───── Supplied records ─────
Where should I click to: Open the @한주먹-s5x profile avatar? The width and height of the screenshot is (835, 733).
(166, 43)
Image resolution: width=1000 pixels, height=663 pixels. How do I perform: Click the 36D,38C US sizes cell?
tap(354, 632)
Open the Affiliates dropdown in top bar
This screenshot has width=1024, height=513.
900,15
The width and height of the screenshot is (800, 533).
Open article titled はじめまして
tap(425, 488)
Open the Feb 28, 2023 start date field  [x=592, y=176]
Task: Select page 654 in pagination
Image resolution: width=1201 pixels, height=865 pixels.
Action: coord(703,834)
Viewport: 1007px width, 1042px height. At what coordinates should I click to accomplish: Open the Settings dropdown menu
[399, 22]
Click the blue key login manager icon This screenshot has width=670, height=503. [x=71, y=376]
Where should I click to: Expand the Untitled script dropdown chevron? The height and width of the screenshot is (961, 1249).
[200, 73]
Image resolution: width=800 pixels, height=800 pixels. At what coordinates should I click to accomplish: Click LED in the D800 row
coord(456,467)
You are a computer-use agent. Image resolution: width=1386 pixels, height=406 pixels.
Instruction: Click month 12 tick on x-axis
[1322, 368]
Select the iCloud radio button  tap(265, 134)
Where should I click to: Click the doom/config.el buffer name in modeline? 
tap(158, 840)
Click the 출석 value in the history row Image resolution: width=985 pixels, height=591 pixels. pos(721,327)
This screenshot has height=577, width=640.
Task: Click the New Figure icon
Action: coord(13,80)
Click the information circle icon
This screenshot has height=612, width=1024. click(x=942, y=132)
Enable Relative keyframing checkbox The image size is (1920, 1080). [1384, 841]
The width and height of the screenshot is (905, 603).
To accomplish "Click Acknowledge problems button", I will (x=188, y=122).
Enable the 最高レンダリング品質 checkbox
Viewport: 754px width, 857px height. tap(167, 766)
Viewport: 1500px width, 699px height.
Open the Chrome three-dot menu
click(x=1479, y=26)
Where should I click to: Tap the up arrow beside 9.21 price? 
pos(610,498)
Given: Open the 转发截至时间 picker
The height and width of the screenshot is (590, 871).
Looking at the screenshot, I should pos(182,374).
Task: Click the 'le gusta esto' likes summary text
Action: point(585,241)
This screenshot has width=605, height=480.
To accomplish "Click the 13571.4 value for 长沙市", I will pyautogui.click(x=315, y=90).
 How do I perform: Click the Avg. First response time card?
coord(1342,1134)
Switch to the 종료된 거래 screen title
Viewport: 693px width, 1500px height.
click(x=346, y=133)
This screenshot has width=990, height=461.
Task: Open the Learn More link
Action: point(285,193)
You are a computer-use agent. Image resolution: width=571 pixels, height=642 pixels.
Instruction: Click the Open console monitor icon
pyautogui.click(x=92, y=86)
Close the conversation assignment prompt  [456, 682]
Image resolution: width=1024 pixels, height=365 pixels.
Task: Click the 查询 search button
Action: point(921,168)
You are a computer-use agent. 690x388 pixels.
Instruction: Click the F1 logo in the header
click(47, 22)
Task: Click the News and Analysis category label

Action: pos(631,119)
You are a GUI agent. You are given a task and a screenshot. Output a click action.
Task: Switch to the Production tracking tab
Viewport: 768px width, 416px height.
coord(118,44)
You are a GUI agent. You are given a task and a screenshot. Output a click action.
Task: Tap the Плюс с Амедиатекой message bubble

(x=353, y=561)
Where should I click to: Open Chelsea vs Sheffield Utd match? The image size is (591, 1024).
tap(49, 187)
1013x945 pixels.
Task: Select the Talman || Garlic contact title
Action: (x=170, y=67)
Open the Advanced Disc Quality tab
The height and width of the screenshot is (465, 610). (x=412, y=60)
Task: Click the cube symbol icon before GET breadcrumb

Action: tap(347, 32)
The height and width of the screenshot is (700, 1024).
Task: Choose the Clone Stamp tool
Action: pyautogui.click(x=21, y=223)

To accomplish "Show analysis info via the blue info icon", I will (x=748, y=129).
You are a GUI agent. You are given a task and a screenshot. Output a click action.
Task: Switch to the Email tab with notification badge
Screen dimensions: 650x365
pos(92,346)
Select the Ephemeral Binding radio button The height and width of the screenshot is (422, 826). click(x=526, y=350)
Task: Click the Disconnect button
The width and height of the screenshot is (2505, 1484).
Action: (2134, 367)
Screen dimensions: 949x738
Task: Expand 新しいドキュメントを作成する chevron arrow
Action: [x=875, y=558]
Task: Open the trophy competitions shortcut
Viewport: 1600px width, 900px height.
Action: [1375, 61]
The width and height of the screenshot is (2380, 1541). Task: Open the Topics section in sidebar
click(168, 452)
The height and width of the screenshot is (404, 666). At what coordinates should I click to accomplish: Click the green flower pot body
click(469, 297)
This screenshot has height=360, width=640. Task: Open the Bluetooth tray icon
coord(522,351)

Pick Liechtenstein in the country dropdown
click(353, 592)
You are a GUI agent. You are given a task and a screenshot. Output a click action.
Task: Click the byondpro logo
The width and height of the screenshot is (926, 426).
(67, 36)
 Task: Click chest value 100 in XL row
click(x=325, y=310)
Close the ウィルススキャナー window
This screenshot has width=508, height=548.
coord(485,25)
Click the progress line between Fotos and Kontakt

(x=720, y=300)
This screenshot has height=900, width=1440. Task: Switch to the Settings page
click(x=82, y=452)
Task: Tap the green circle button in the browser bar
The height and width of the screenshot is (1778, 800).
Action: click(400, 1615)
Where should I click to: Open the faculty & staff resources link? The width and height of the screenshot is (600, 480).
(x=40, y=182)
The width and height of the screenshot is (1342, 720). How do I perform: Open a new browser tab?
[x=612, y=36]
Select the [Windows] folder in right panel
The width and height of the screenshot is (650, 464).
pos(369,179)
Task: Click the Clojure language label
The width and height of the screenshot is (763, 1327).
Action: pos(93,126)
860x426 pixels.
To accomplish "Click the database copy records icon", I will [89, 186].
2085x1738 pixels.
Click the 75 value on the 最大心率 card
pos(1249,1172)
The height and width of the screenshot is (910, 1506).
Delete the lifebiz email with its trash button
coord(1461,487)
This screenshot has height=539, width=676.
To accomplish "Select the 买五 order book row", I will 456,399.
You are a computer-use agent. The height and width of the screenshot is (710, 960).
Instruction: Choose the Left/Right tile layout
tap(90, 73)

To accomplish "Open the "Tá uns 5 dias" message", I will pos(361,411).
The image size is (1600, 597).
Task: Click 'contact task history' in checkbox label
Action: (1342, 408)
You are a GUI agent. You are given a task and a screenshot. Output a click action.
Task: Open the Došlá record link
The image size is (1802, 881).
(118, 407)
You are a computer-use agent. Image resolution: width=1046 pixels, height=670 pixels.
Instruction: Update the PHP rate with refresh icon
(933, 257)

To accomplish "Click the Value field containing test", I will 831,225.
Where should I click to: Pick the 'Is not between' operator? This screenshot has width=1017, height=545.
─────
## Aim:
Put every line of the items above into a JSON list of strings, one string per line, leaving out blank lines.

## Output:
[
  "Where should I click to: Open the @한주먹-s5x profile avatar? The width and height of the screenshot is (835, 733).",
  "(166, 43)",
  "Image resolution: width=1000 pixels, height=663 pixels. How do I perform: Click the 36D,38C US sizes cell?",
  "tap(354, 632)",
  "Open the Affiliates dropdown in top bar",
  "This screenshot has width=1024, height=513.",
  "900,15",
  "The width and height of the screenshot is (800, 533).",
  "Open article titled はじめまして",
  "tap(425, 488)",
  "Open the Feb 28, 2023 start date field  [x=592, y=176]",
  "Task: Select page 654 in pagination",
  "Image resolution: width=1201 pixels, height=865 pixels.",
  "Action: coord(703,834)",
  "Viewport: 1007px width, 1042px height. At what coordinates should I click to accomplish: Open the Settings dropdown menu",
  "[399, 22]",
  "Click the blue key login manager icon This screenshot has width=670, height=503. [x=71, y=376]",
  "Where should I click to: Expand the Untitled script dropdown chevron? The height and width of the screenshot is (961, 1249).",
  "[200, 73]",
  "Image resolution: width=800 pixels, height=800 pixels. At what coordinates should I click to accomplish: Click LED in the D800 row",
  "coord(456,467)",
  "You are a computer-use agent. Image resolution: width=1386 pixels, height=406 pixels.",
  "Instruction: Click month 12 tick on x-axis",
  "[1322, 368]",
  "Select the iCloud radio button  tap(265, 134)",
  "Where should I click to: Click the doom/config.el buffer name in modeline? ",
  "tap(158, 840)",
  "Click the 출석 value in the history row Image resolution: width=985 pixels, height=591 pixels. pos(721,327)",
  "This screenshot has height=577, width=640.",
  "Task: Click the New Figure icon",
  "Action: coord(13,80)",
  "Click the information circle icon",
  "This screenshot has height=612, width=1024. click(x=942, y=132)",
  "Enable Relative keyframing checkbox The image size is (1920, 1080). [1384, 841]",
  "The width and height of the screenshot is (905, 603).",
  "To accomplish \"Click Acknowledge problems button\", I will (x=188, y=122).",
  "Enable the 最高レンダリング品質 checkbox",
  "Viewport: 754px width, 857px height. tap(167, 766)",
  "Viewport: 1500px width, 699px height.",
  "Open the Chrome three-dot menu",
  "click(x=1479, y=26)",
  "Where should I click to: Tap the up arrow beside 9.21 price? ",
  "pos(610,498)",
  "Given: Open the 转发截至时间 picker",
  "The height and width of the screenshot is (590, 871).",
  "Looking at the screenshot, I should pos(182,374).",
  "Task: Click the 'le gusta esto' likes summary text",
  "Action: point(585,241)",
  "This screenshot has width=605, height=480.",
  "To accomplish \"Click the 13571.4 value for 长沙市\", I will pyautogui.click(x=315, y=90).",
  " How do I perform: Click the Avg. First response time card?",
  "coord(1342,1134)",
  "Switch to the 종료된 거래 screen title",
  "Viewport: 693px width, 1500px height.",
  "click(x=346, y=133)",
  "This screenshot has width=990, height=461.",
  "Task: Open the Learn More link",
  "Action: point(285,193)",
  "You are a computer-use agent. Image resolution: width=571 pixels, height=642 pixels.",
  "Instruction: Click the Open console monitor icon",
  "pyautogui.click(x=92, y=86)",
  "Close the conversation assignment prompt  [456, 682]",
  "Image resolution: width=1024 pixels, height=365 pixels.",
  "Task: Click the 查询 search button",
  "Action: point(921,168)",
  "You are a computer-use agent. 690x388 pixels.",
  "Instruction: Click the F1 logo in the header",
  "click(47, 22)",
  "Task: Click the News and Analysis category label",
  "Action: pos(631,119)",
  "You are a GUI agent. You are given a task and a screenshot. Output a click action.",
  "Task: Switch to the Production tracking tab",
  "Viewport: 768px width, 416px height.",
  "coord(118,44)",
  "You are a GUI agent. You are given a task and a screenshot. Output a click action.",
  "Task: Tap the Плюс с Амедиатекой message bubble",
  "(x=353, y=561)",
  "Where should I click to: Open Chelsea vs Sheffield Utd match? The image size is (591, 1024).",
  "tap(49, 187)",
  "1013x945 pixels.",
  "Task: Select the Talman || Garlic contact title",
  "Action: (x=170, y=67)",
  "Open the Advanced Disc Quality tab",
  "The height and width of the screenshot is (465, 610). (x=412, y=60)",
  "Task: Click the cube symbol icon before GET breadcrumb",
  "Action: tap(347, 32)",
  "The height and width of the screenshot is (700, 1024).",
  "Task: Choose the Clone Stamp tool",
  "Action: pyautogui.click(x=21, y=223)",
  "To accomplish \"Show analysis info via the blue info icon\", I will (x=748, y=129).",
  "You are a GUI agent. You are given a task and a screenshot. Output a click action.",
  "Task: Switch to the Email tab with notification badge",
  "Screen dimensions: 650x365",
  "pos(92,346)",
  "Select the Ephemeral Binding radio button The height and width of the screenshot is (422, 826). click(x=526, y=350)",
  "Task: Click the Disconnect button",
  "The width and height of the screenshot is (2505, 1484).",
  "Action: (2134, 367)",
  "Screen dimensions: 949x738",
  "Task: Expand 新しいドキュメントを作成する chevron arrow",
  "Action: [x=875, y=558]",
  "Task: Open the trophy competitions shortcut",
  "Viewport: 1600px width, 900px height.",
  "Action: [1375, 61]",
  "The width and height of the screenshot is (2380, 1541). Task: Open the Topics section in sidebar",
  "click(168, 452)",
  "The height and width of the screenshot is (404, 666). At what coordinates should I click to accomplish: Click the green flower pot body",
  "click(469, 297)",
  "This screenshot has height=360, width=640. Task: Open the Bluetooth tray icon",
  "coord(522,351)",
  "Pick Liechtenstein in the country dropdown",
  "click(353, 592)",
  "You are a GUI agent. You are given a task and a screenshot. Output a click action.",
  "Task: Click the byondpro logo",
  "The width and height of the screenshot is (926, 426).",
  "(67, 36)",
  " Task: Click chest value 100 in XL row",
  "click(x=325, y=310)",
  "Close the ウィルススキャナー window",
  "This screenshot has width=508, height=548.",
  "coord(485,25)",
  "Click the progress line between Fotos and Kontakt",
  "(x=720, y=300)",
  "This screenshot has height=900, width=1440. Task: Switch to the Settings page",
  "click(x=82, y=452)",
  "Task: Tap the green circle button in the browser bar",
  "The height and width of the screenshot is (1778, 800).",
  "Action: click(400, 1615)",
  "Where should I click to: Open the faculty & staff resources link? The width and height of the screenshot is (600, 480).",
  "(x=40, y=182)",
  "The width and height of the screenshot is (1342, 720). How do I perform: Open a new browser tab?",
  "[x=612, y=36]",
  "Select the [Windows] folder in right panel",
  "The width and height of the screenshot is (650, 464).",
  "pos(369,179)",
  "Task: Click the Clojure language label",
  "The width and height of the screenshot is (763, 1327).",
  "Action: pos(93,126)",
  "860x426 pixels.",
  "To accomplish \"Click the database copy records icon\", I will [89, 186].",
  "2085x1738 pixels.",
  "Click the 75 value on the 最大心率 card",
  "pos(1249,1172)",
  "The height and width of the screenshot is (910, 1506).",
  "Delete the lifebiz email with its trash button",
  "coord(1461,487)",
  "This screenshot has height=539, width=676.",
  "To accomplish \"Select the 买五 order book row\", I will 456,399.",
  "You are a computer-use agent. The height and width of the screenshot is (710, 960).",
  "Instruction: Choose the Left/Right tile layout",
  "tap(90, 73)",
  "To accomplish \"Open the \"Tá uns 5 dias\" message\", I will pos(361,411).",
  "The image size is (1600, 597).",
  "Task: Click 'contact task history' in checkbox label",
  "Action: (1342, 408)",
  "You are a GUI agent. You are given a task and a screenshot. Output a click action.",
  "Task: Open the Došlá record link",
  "The image size is (1802, 881).",
  "(118, 407)",
  "You are a computer-use agent. Image resolution: width=1046 pixels, height=670 pixels.",
  "Instruction: Update the PHP rate with refresh icon",
  "(933, 257)",
  "To accomplish \"Click the Value field containing test\", I will 831,225.",
  "Where should I click to: Pick the 'Is not between' operator? This screenshot has width=1017, height=545."
]